Christofer Hoff, chief security architect at Unisys Corp., will give a briefing at the Black Hat conference in Las Vegas next month. The briefing, called The Four Horseman of the Virtualization Security Apocalypse, will outline several architectures that could be used as a guide to deploy and manage the technology more securely.
Virtualization technology is wreaking havoc on the management of storage, networking, clients, servers, applications and operating systems, Hoff said. Security pros and network administrators aren't controlling the virtual environments because most virtual systems haven't touched full production systems until now. Instead, they are controlled by virtual server administrators who have reduced security to a couple of clicks on a server, Hoff said.
"You should be doing the same sorts of things that you use to secure your physical environment in your virtual environment," Hoff said. "But people are not doing that for some reason, and that reason generally stems from the fact that the folks who normally have governance over that infrastructure are now outside of that process."
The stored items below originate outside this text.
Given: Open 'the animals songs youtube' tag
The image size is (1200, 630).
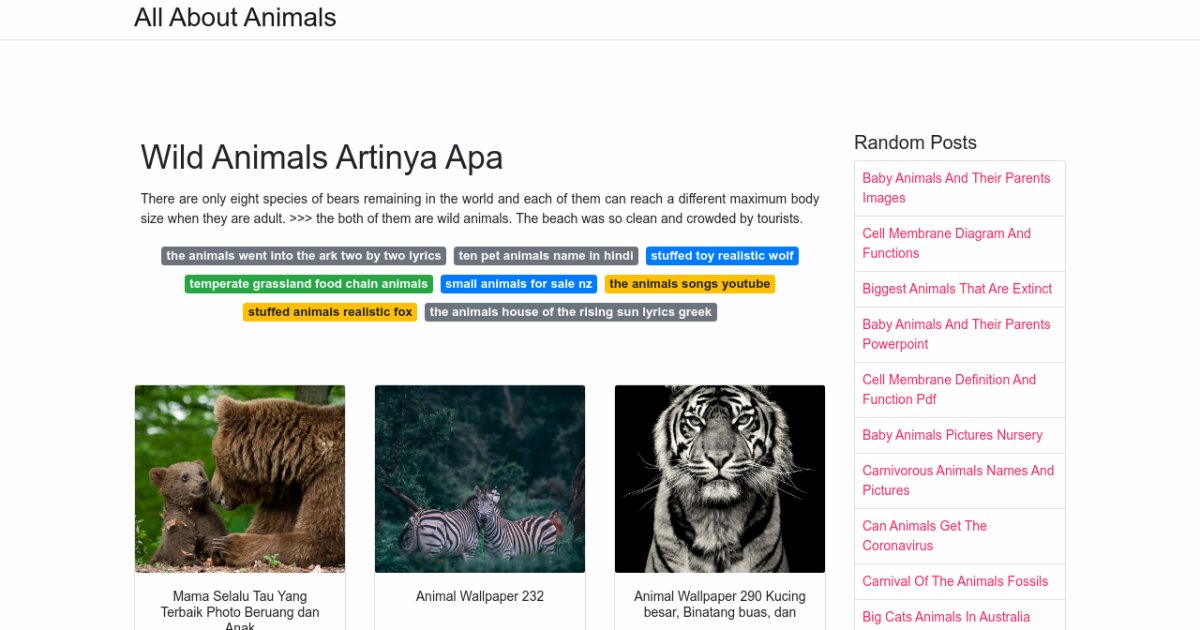Looking at the screenshot, I should click(x=689, y=284).
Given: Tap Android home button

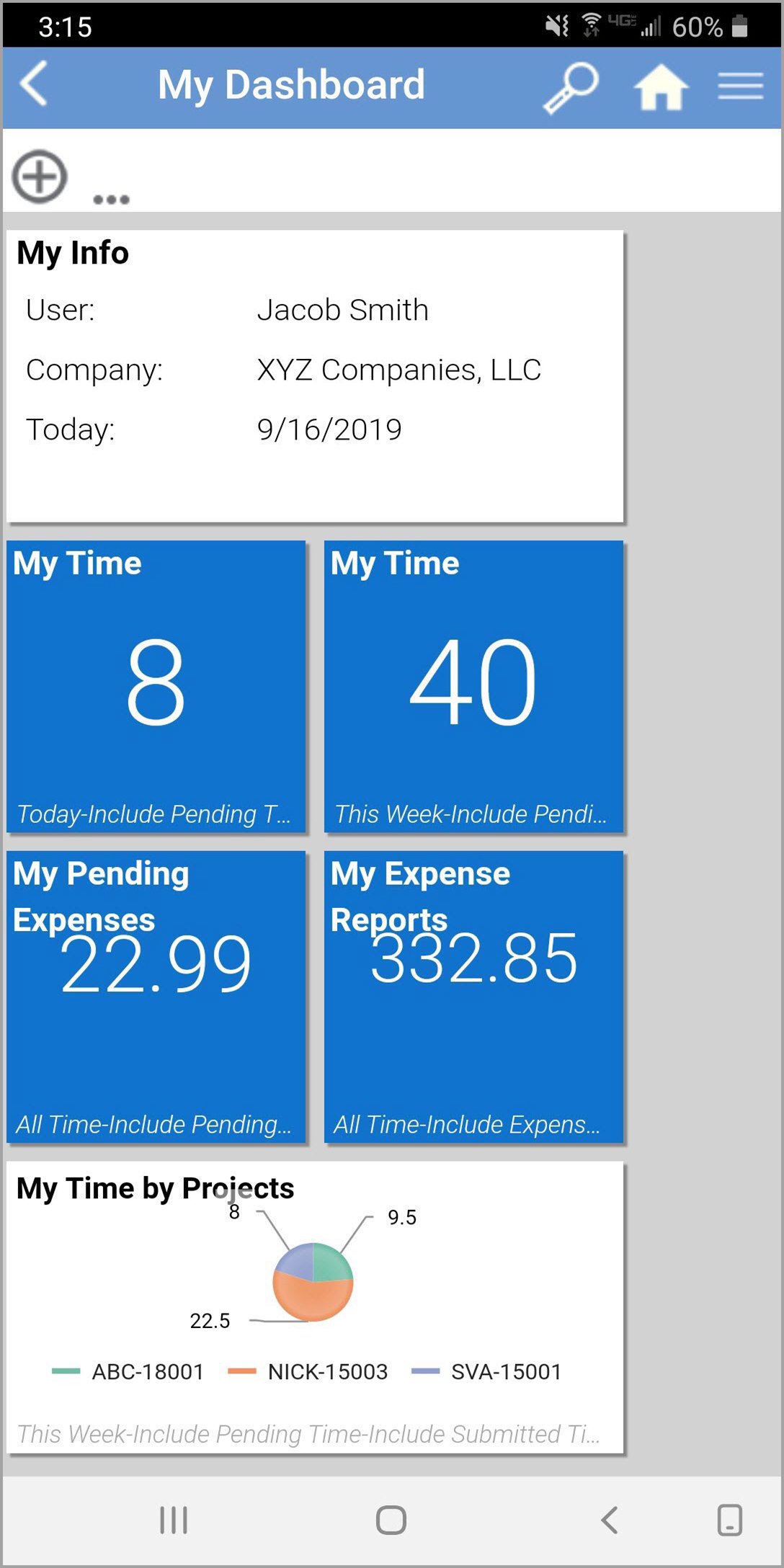Looking at the screenshot, I should [391, 1520].
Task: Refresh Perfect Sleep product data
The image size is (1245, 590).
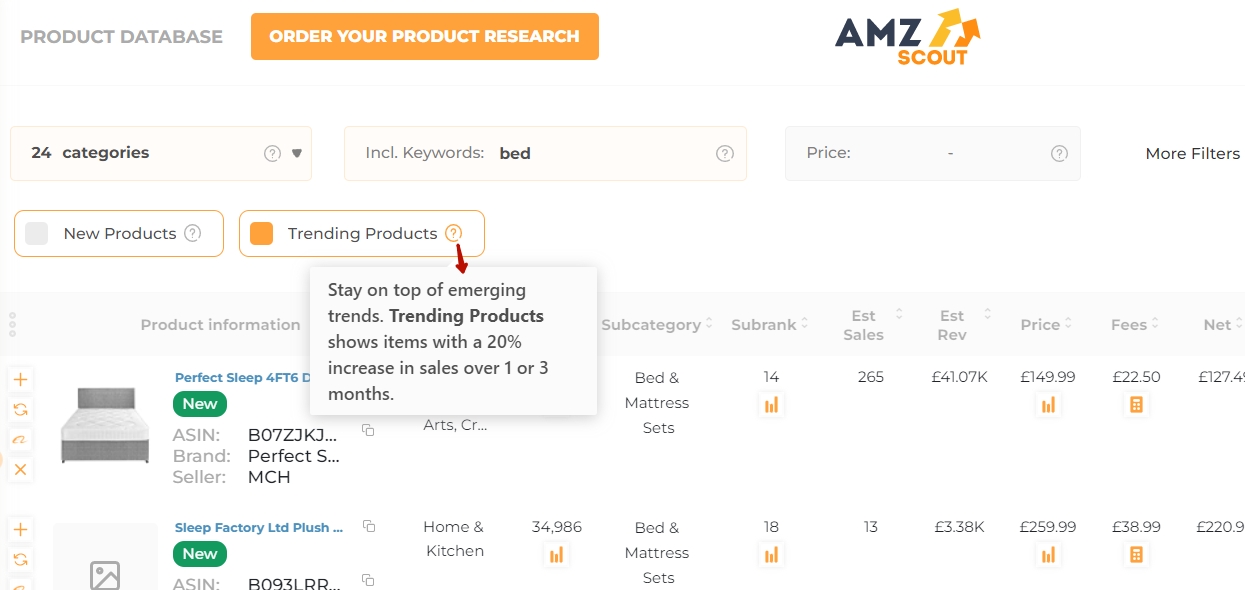Action: click(x=20, y=409)
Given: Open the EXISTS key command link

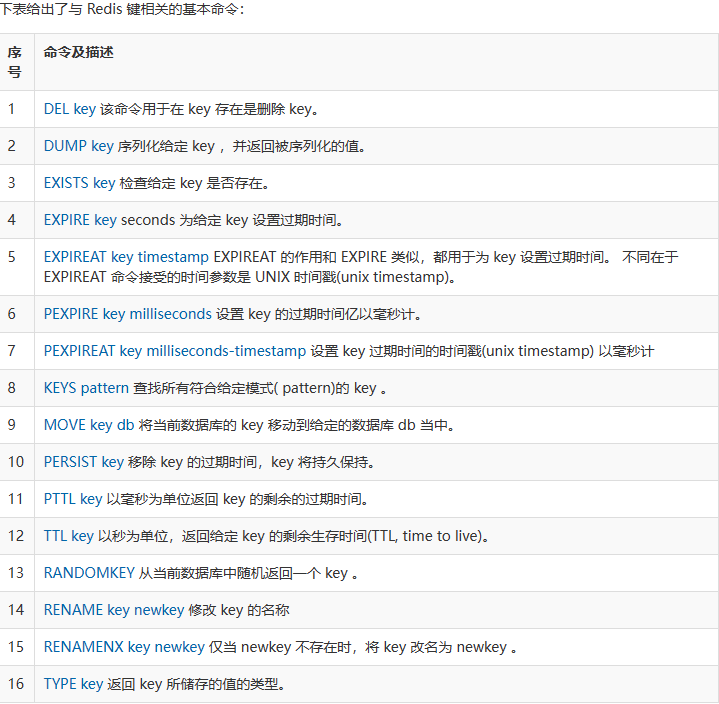Looking at the screenshot, I should pyautogui.click(x=79, y=183).
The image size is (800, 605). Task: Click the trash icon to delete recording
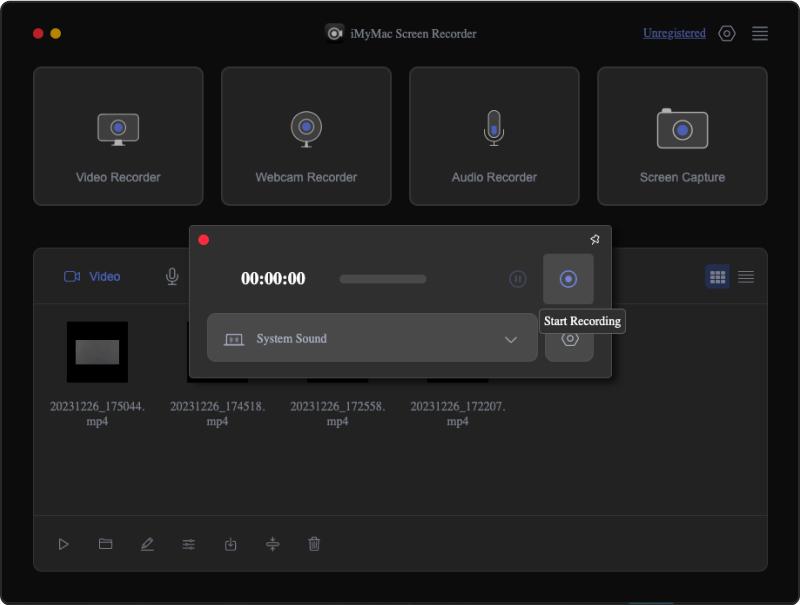click(314, 544)
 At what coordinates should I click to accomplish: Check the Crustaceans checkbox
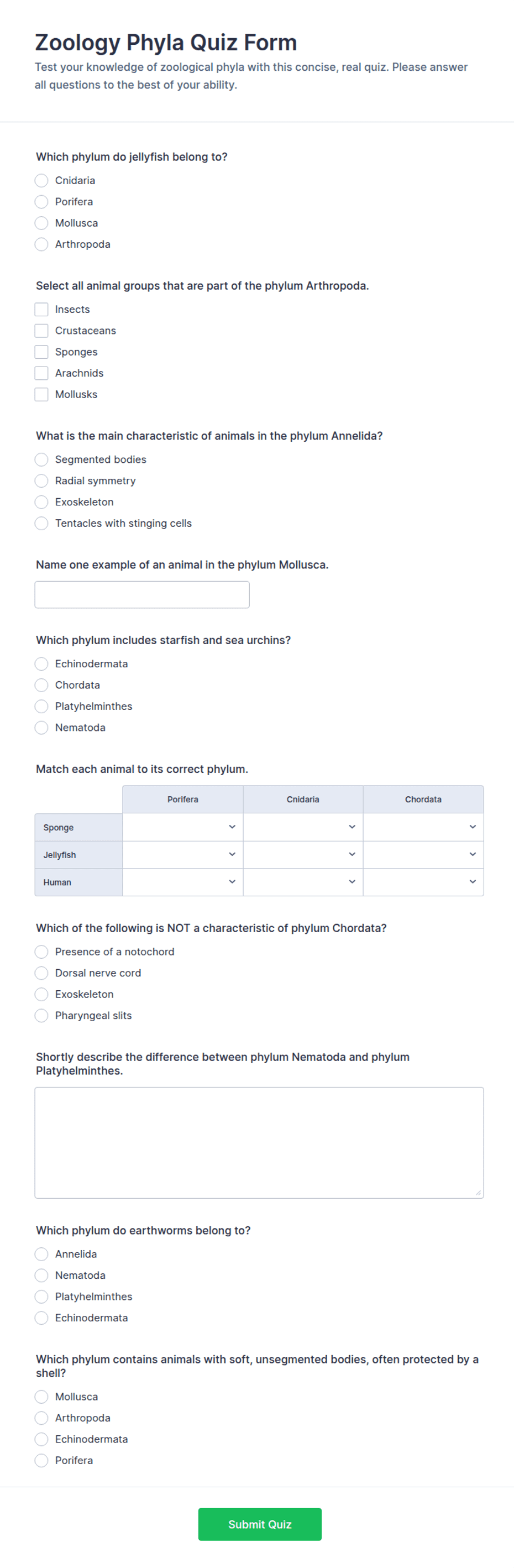41,331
How to build security into a virtualized server environment: Virtualization is a transformative technology, and while virtual servers promise to increase efficiency in the enterprise, some key security implications are often going ignored.
Hoff said the costs of deploying and managing virtual environments will stay the same for firms that don't add security. But companies that attempt to manage security for all areas connected to the virtual environment will likely see a price increase. Security pros are finding that they lack visibility or troubleshooting capabilities, which they had in physical environments. Ultimately, deploying virtualization technology will likely change the makeup of most company IT architectures, Hoff said.
"We've got the ability to spin VMs up anywhere, anytime, connected to anything, and we don't necessarily have the same amount of oversight, governance and change controls," Hoff said. "In the short term, the largest problem we have with virtualization is organizational, not technical."
Part of the problem stems from the fact that most enterprises today are extremely complex, with poor visibility over current business processes and application workflow, Hoff said.
"If you ask somebody to figure out all of the assets that contribute to an application in a complex environment, nine times out of ten you'll find out that there's some box sitting underneath some DBA's desk that is so absolutely critical to the process that when somebody unplugs it to vacuum the floor you wonder why your production environment goes down," Hoff said.
In addition, the same security tools used in physical environments will work in virtual environments. But IT pros could have trouble deploying security tools and making them work effectively in virtual environments, Hoff said.
"A lot of the tools that we have today simply don't adapt well to virtualized environments," Hoff said. "In many cases the appliances that we've deployed physically … simply don't work the same way."
As a result, new tools will be developed to address security in virtual environments. Network-based appliances will be tailored into virtual appliances. Host-based security tools will be modified to take advantage of the application programmer interfaces (API) released by virtualization platform providers.